MacHu-GWU/To do list and time line for deliver Innovizio's Runtime Predict Model as a Product.rst

## To do list and time line for deliver Innovizio's Runtime Predict Model as a Product.rst

      
    Raw
  

              To do list and time line for deliver Innovizio's Runtime Predict Model as a Product.rst
            
          
Table of Contents

To do list and time line for deliver Innovizio's Runtime Predict Model as a Product
Evaluate Innovizio's work
Convert to Whiskerlabs Prod Code
Code refactor
Modules
1. Raw Feature Data Processor
2. Feature Data Constructor
3. Training Model and save
4. Predict/Test and parameters adjustment
5. Deployment package


Documentation


To do list and time line for deliver Innovizio's Runtime Predict Model as a Product


Evaluate Innovizio's work


Reproduce the result they claims to be.

Code, Data (Could be in database/S3/locally) are properly delivered.

Documents they give is easy to understand.

Timeline: Rudyi will give me the updated code on 5/25/2017, currently I can run the code, but we don't have complete data to reproduce all figures due to some S3, Database access problem. But it doesn't takes long


Convert to Whiskerlabs Prod Code


Code refactor

Innovizio's code is more likely a lab, scientific scripts going through the whole process. But in production, we need it:

modulized: data source, data clean, pre-process, post-process module should be separate.
pluggable: it should provide a framework style API to allow us point the data points to arbitrary data source input in very flexible way.
testable: debug and log is needed.
deployment as prod: a lots of efforts to do for deployment.
Python2/3 Compat: Innovizio doesn't write code in Python2/3 compatible style. It's for Python3. But AWS Lambda needs Python2. I will rewrite the code in Python2/3 compatible style.


Modules

This list includes all pluggable module we need for this project.

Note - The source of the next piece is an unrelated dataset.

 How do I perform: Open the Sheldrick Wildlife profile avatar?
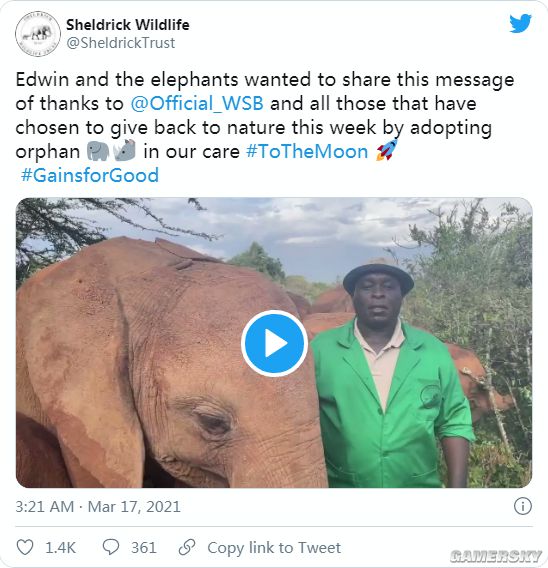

1. Raw Feature Data Processor

Get, clean, structured raw feature data from any kinds of data source. Raw data is those data points are directly observed, such as indoorTemp, outdoorTemp, runtime; Not derived feature.

2. Feature Data Constructor

Derive other features, resolve NA, error data.

3. Training Model and save

The model should able to self-update. Basically we could train it every 2-week (this value varies) when we have new data feeds. And save the trained model on data persistance layer (Should be somewhere on cloud).

4. Predict/Test and parameters adjustment


This module provides a simple, straightforward API for prediction usage.

Should have a utility method to evaluate the accuracy on arbitrarily big test dataset. This helps us dynamically adjust parameters.

Timeline: above 4 should able to be done in one week, once we are able to reproduce their result


5. Deployment package


dependencies pack up and distributive

other software resource prepare, s3, lambda, deployment scripts

Timeline: this part needs team work, time line is not predictable at this time.


Documentation

It should have a nicer documentation for:

problem definition

solution, model explaination

features description

tech detail

experiment, guide for model adjustment

Timeline: 2-3 days